---------- Provided entries ----------

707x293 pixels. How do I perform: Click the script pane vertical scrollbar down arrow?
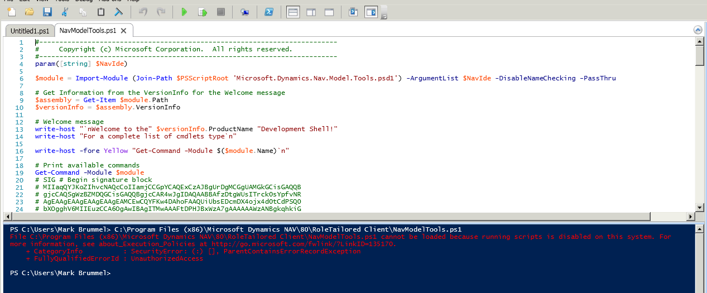700,207
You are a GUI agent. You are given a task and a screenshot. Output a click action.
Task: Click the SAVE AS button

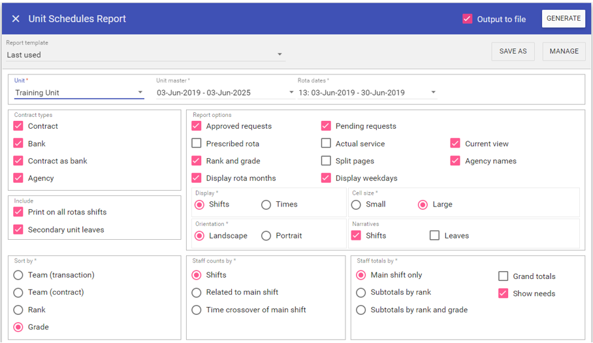(x=513, y=52)
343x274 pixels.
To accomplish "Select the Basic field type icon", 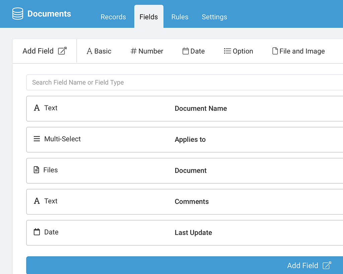I will [x=89, y=51].
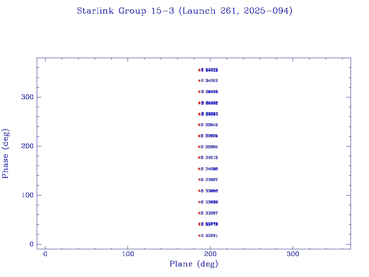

----------

Work to be completed —
Starting from the first line of the entries above, print each line exactly until the line containing "343x274 pixels." has been printed, and skip the pictures.

Response to the task —
707x293 pixels. How do I perform: Click the script pane vertical scrollbar down arrow?
700,207
You are a GUI agent. You are given a task and a screenshot. Output a click action.
Task: Click the SAVE AS button

(x=513, y=52)
343x274 pixels.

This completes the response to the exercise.